In September, Och-Ziff, the New York hedge fund, agreed to pay a $413m fine to settle claims that it paid bribes to secure lucrative natural resources deals in Africa. It was the largest fine ever levied on a US hedge fund for breaking foreign bribery laws, says The Sunday Times, and two former employees could yet face criminal charges. But for many, the real interest of the case was the renewed light it shone on the business activities of one particular man: Dan Gertler, the Israeli mining billionaire.
Gertler, 42, has built a $1.2bn fortune “through shrewd mining ventures”, notably in the Democratic Republic of Congo (DRC), says Forbes. As well as the Och-Ziff partnership, his companies struck joint ventures with Glencore, the commodities giant (which has not been accused of any wrongdoing), and ENRC, the former London-listed miner under investigation by the Serious Fraud Office.
But Gertler’s role has been controversial: “he’s been dogged by accusations from [non-government organisations, NGOs] that he snapped up mining assets on the cheap by cozying up to politicians,” says Forbes.
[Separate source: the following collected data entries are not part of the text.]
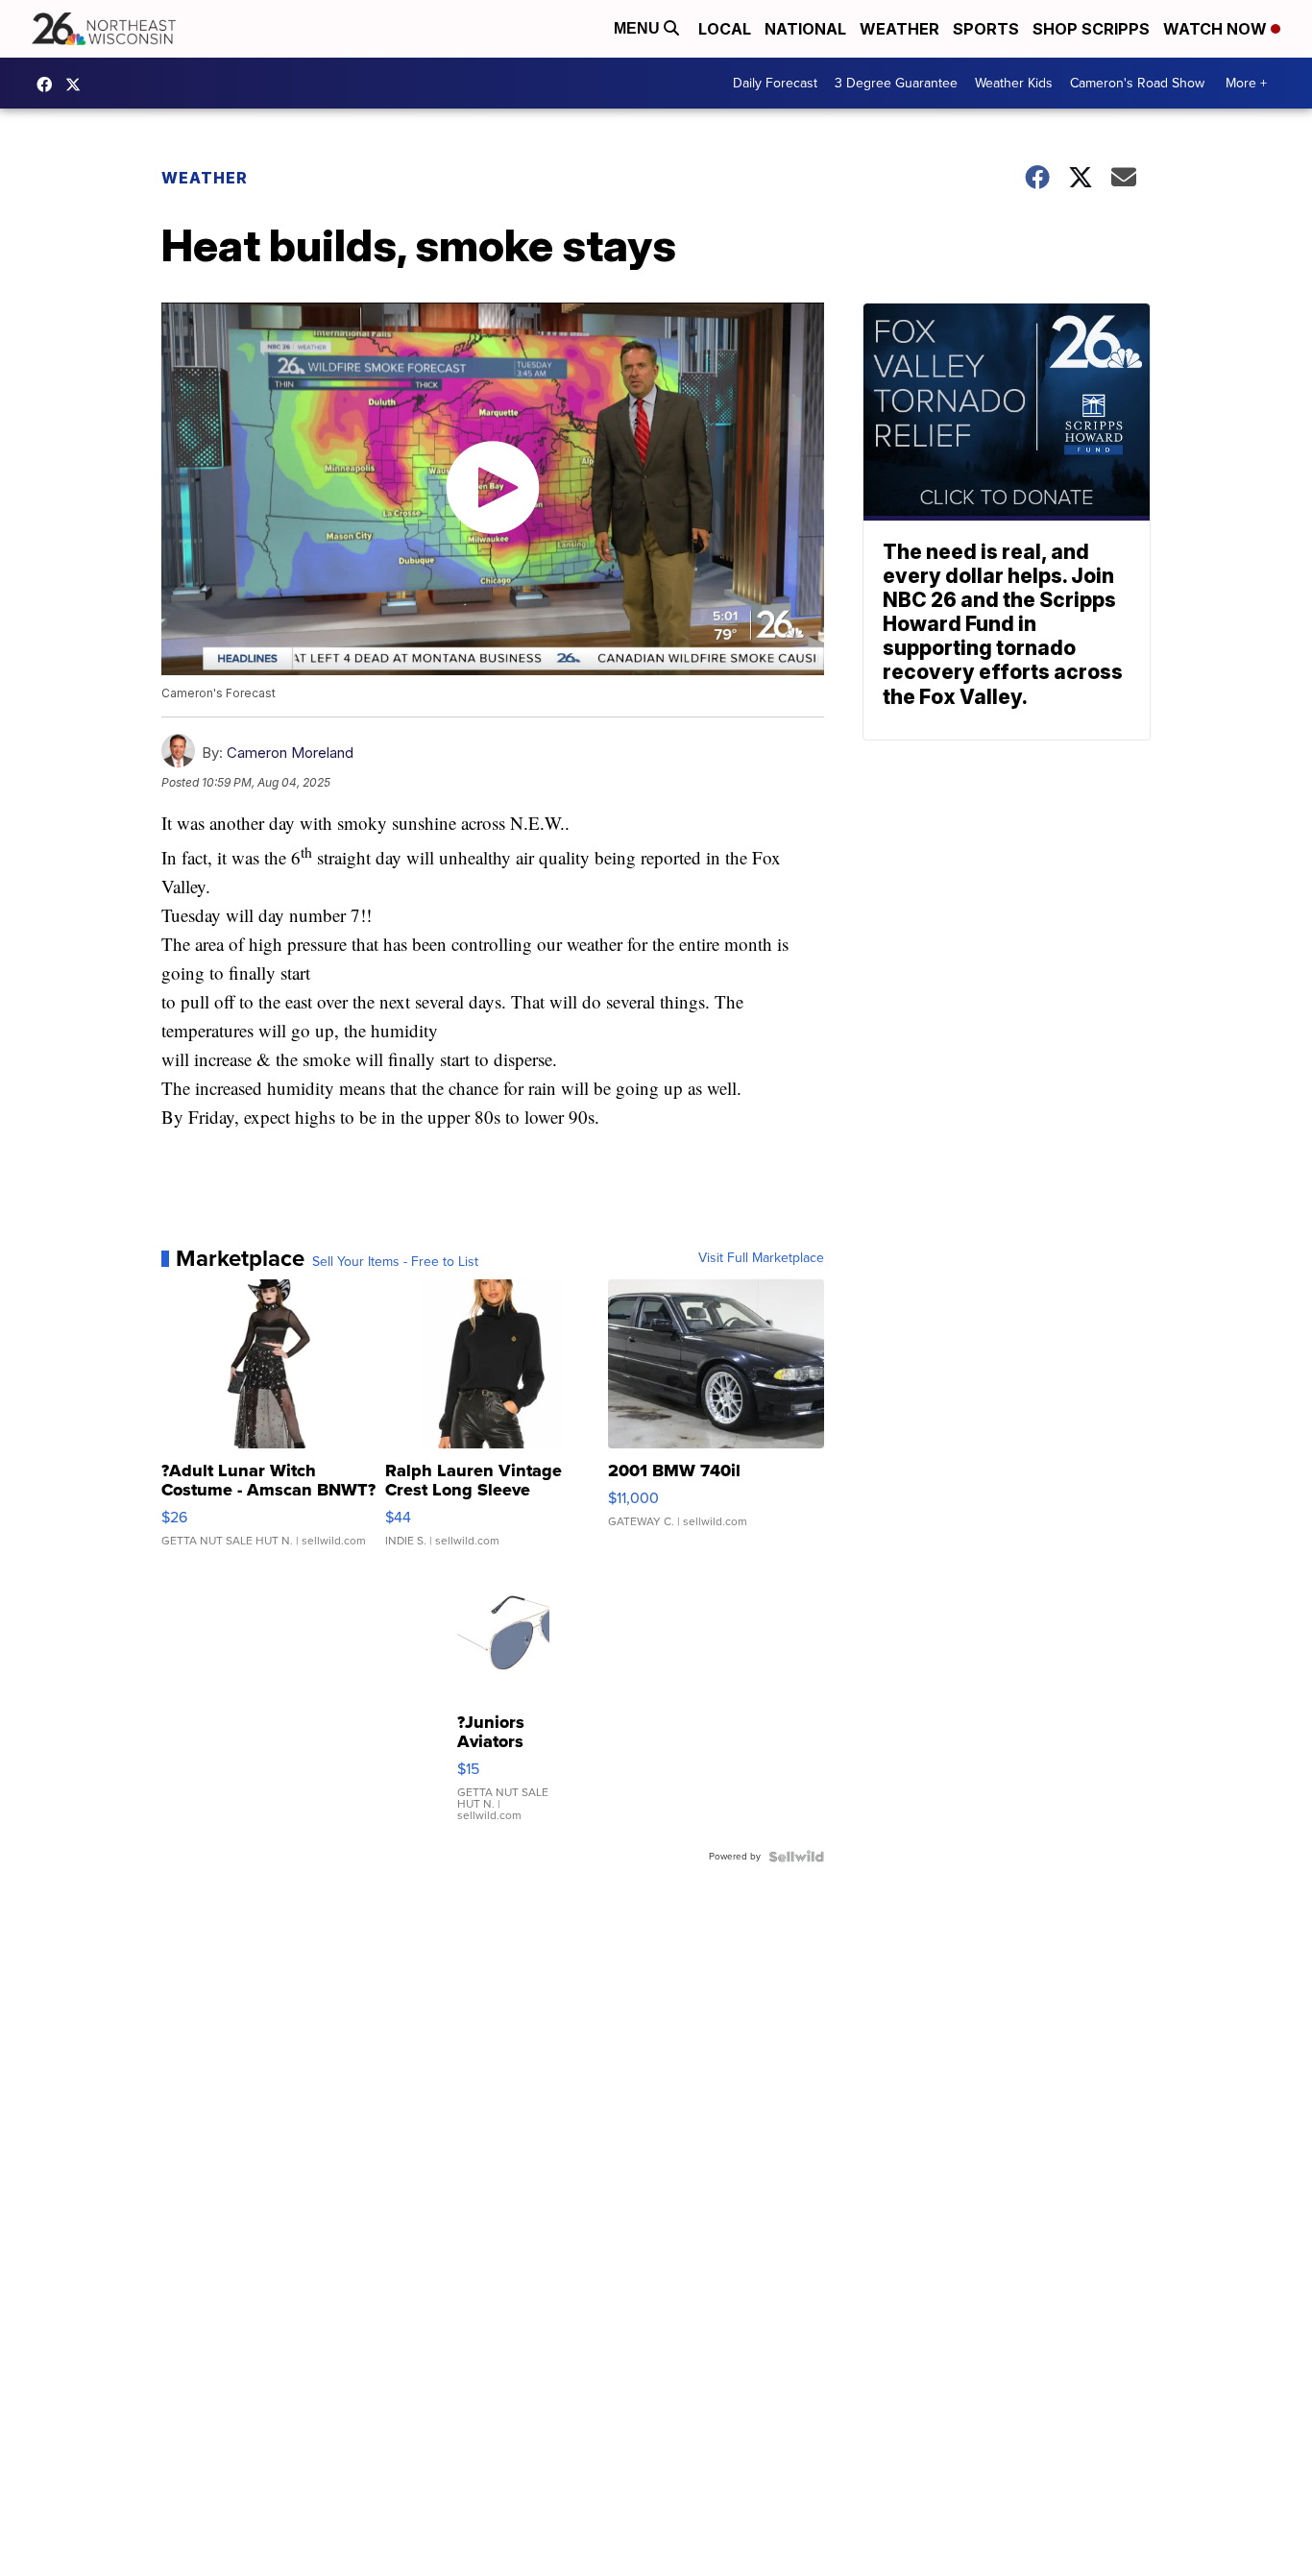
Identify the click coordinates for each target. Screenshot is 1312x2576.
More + (1246, 83)
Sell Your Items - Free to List (395, 1262)
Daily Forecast (775, 83)
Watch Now (1217, 28)
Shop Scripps (1091, 28)
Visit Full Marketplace (761, 1258)
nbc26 (77, 84)
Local (724, 28)
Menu (639, 28)
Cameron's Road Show (1137, 83)
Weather (899, 28)
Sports (986, 28)
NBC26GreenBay (48, 84)
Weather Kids (1014, 83)
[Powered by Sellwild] (796, 1856)
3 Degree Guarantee (896, 83)
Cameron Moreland (290, 752)
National (805, 28)
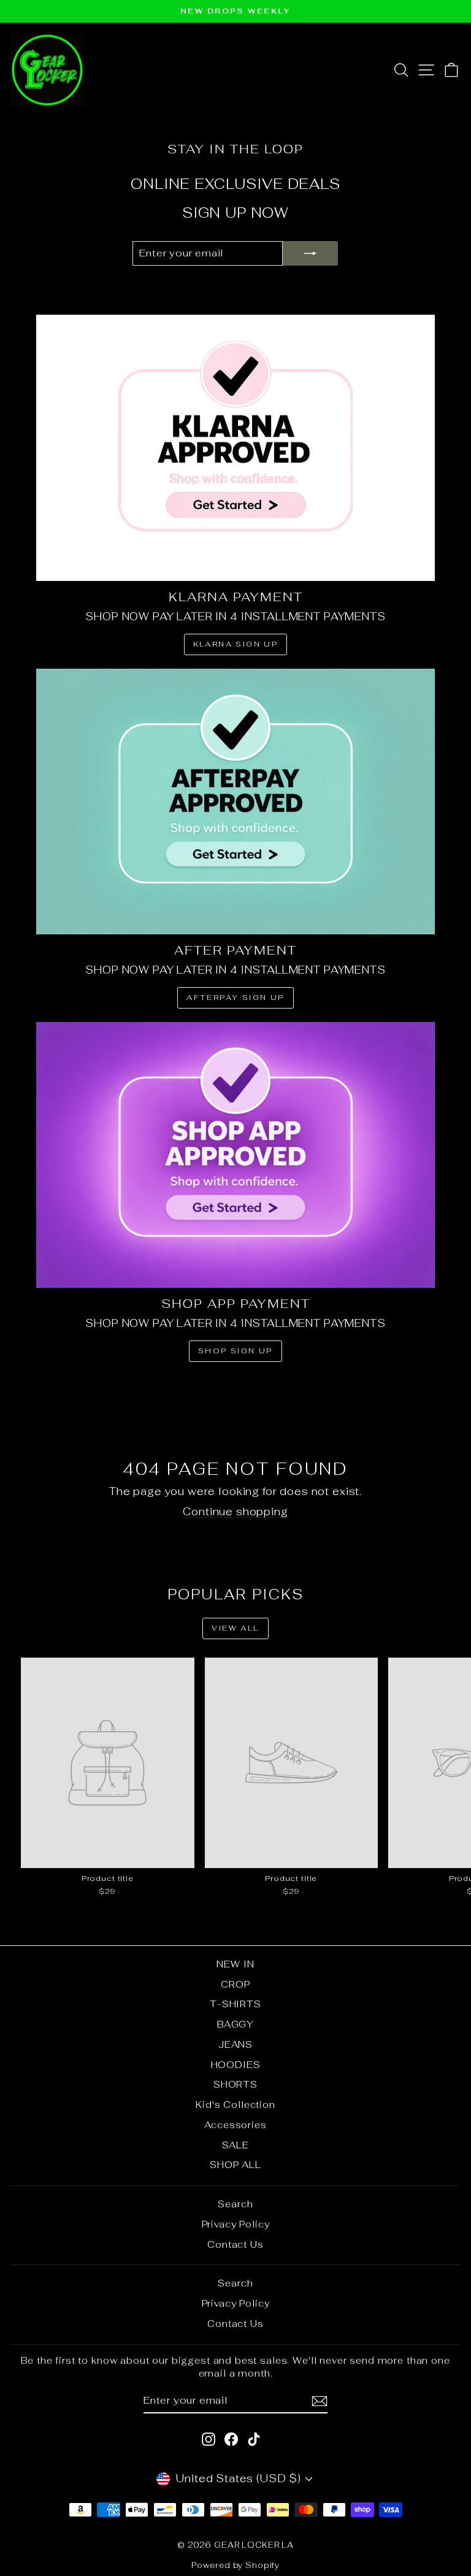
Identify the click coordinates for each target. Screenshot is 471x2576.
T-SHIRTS (235, 2004)
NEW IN (235, 1964)
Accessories (235, 2125)
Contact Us (235, 2244)
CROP (235, 1984)
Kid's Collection (235, 2104)
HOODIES (236, 2064)
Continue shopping (235, 1511)
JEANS (235, 2044)
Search (235, 2204)
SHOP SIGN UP (235, 1351)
The Africa Progress Panel, an NGO headed by former UN Secretary-General Kofi Annan, has alleged the Congolese state may have lost out on a total of $1.36bn from just five deals involving firms linked to Gertler.
Gertler, an ultra-orthodox Jew with 11 children who spends most of the week in the DRC before flying back to his family in Israel for the Sabbath, has vigorously denied these claims. “The lies are screaming to the heavens,” he told Bloomberg in a rare interview in 2012. He views himself as a saviour of Congo, he said at the time, arguing that he should “get a Nobel prize” for his work developing the country.
Fleurette, his Gibraltar-based holding company, which owns stakes in various Congolese mines, claims to be one of the country’s largest taxpayers and employers (the firm says it disputes “all accusations of wrongdoing in any of our dealings in the DRC, including those with Och-Ziff”). Diamonds have been “a backdrop to Gertler’s life since childhood”, said Bloomberg. Gertler, who describes himself as “hyperactive and driven”, began trading rough gems aged 22, arriving in Congo in 1997.
Laurent Kabila, father of the president, was in dire financial straits; Gertler secured him a loan and was rewarded with a “near monopoly” of Congo’s diamond sales and the loyalty of the Kabila family. His diamond interests quickly expanded into iron ore, gold, cobalt and copper mines. Business associates described his style as a mix of “charm and aggressiveness”, according to Bloomberg.
Gertler’s deals have been scrutinised by the International Monetary Fund and the World Bank, but he has never been formally investigated or charged with any wrongdoing. And he continues to enjoy strong public support from the DRC government. “For us an attack on him is an attack on the Congo,” Barnabe Kikaya Bin Karubi, President Kabila’s chief diplomatic adviser told Bloomberg last month. “Mr Gertler’s businesses are legitimate.”